As predicted, the loudly touted Campaign to Cut Waste has failed to yield much by way of results. Nearly four months after it was announced via Executive Order, the Campaign has come up with savings which, when dissected, are of questionable value.
Highlighted by the Administration are:
*Department of Health and Human Services anti-fraud measures, using authority granted by Obamacare, to recover some $2.1 billion in improper claims. Now that's a serious number, and if it were a legitimate decrease in spending or increase in revenues it would be laudable. But a skeptical question comes to mind: is this $2.1 billion in savings money that never would have been wasted had Obamacare not been in place?
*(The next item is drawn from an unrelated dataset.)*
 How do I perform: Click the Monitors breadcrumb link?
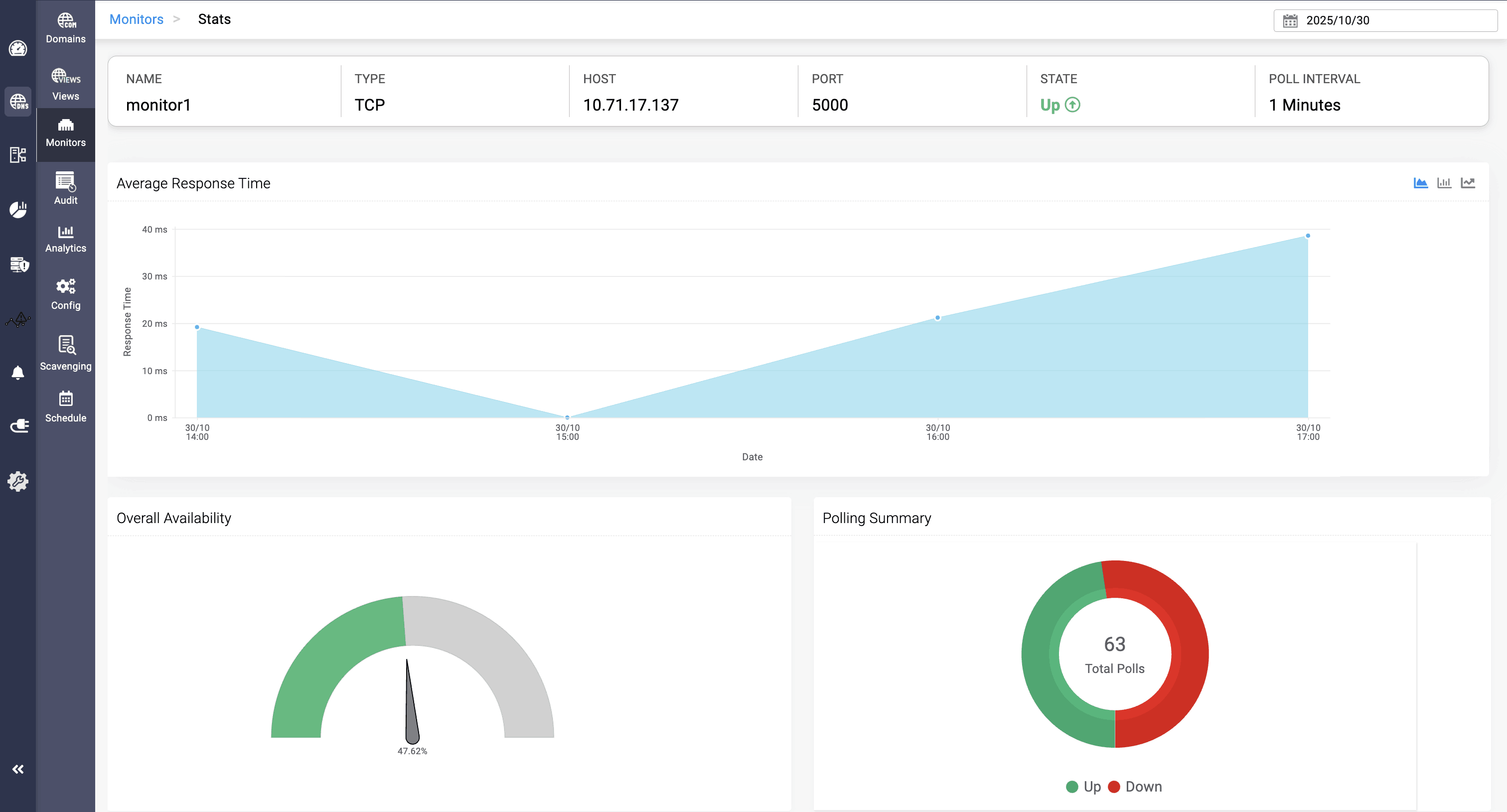tap(137, 19)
*Labor Department savings of $17 billion by decreasing the number of improper unemployment claims. This number assumes one-hundred percent recovery of all fraudulent claims- a pure pipe dream. Hilariously, the report cites giving three grants out to investigate fraud as an example of curbing waste! Ya gotta spend money to make money, I suppose?
*Homeland Security "completed efficiency reviews of 36 initiatives resulting in changes such as converting print publications to online only....." It seems every time someone sensible says "cut the size of the USG" the bureaucrats in power respond with "we'll find a way to make existing operations more efficient." Two or three months later they come back to announce a few forms have been digitized and meetings will become virtual (save for conferences which include per diem). This is not substantial or even notable savings. It is status quo. This is a decent action by a mid-level manager, not a major success the VP should be touting.
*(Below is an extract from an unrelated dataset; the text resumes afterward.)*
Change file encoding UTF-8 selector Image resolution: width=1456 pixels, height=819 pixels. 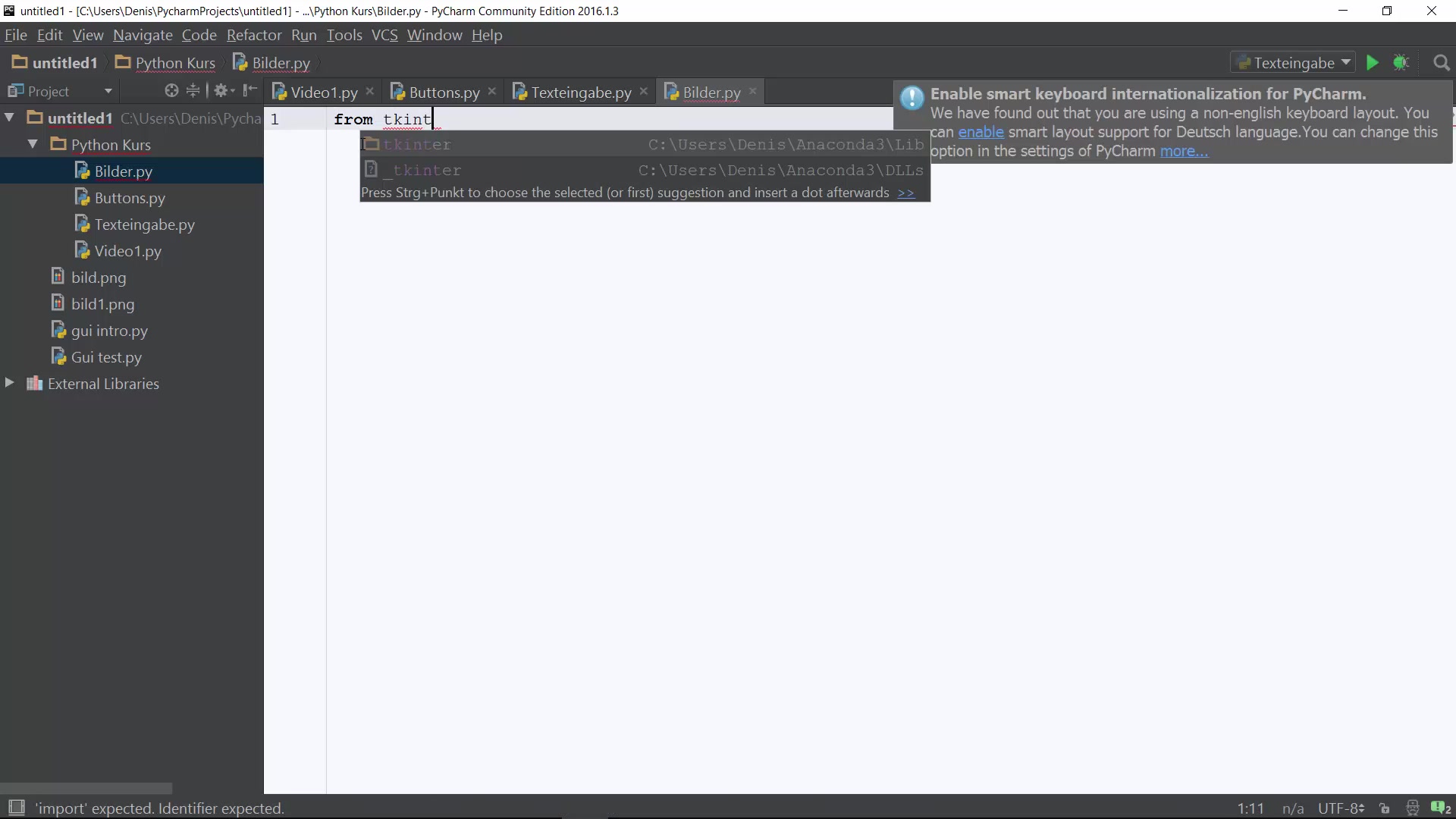1340,808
*The fact that the Census Bureau is consolidating field offices. Which makes sense, given the census concluded last year.
*Department of Agriculture reporting a "record low error rate in food stamps." Does a "low error rate" equate to cutting waste? That's improved competency, not getting rid of unnecessary services.
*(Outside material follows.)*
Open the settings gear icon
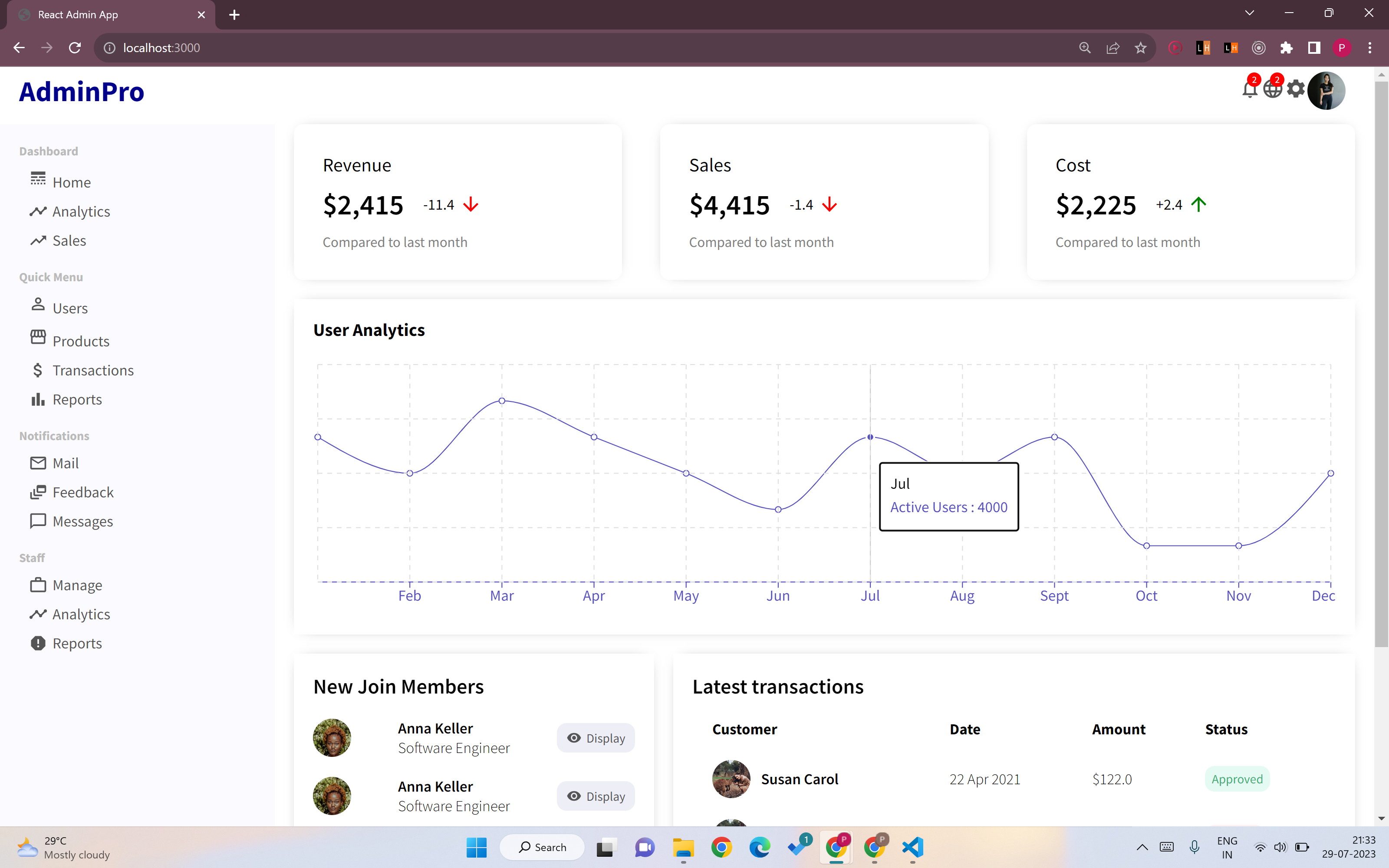 pyautogui.click(x=1295, y=89)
That little fact is at the root of my complain here. All of these changes, except the Census Bureau, simply entail improving the efficiency of existing services. Improved efficiency is commendable, but the our present debt dilemma is not going to be solved by running government on a cheaper grade of gasoline. We need to actually cut certain, unneeded parts of the USG.
Only the Office of Management and Budget came back with something close to what we need: reported progress in shutting down federal data centers. Pueblo, Colorado should be known as the home of child actor Kelly Reno (The Black Stallion), not a federal information distribution center- which sound Orwellian, since it came up.
The only way to actually cut waste in the USG is to cut the USG. These tiny, peripheral, cosmetic changes will do nothing to change our underlying problem: the government does too much at too high a cost. Even if we were to cut that cost, we would still have Washington doing too much.
Cut the military-industrial complex excess. Cut entitlements. Cut the nonsense.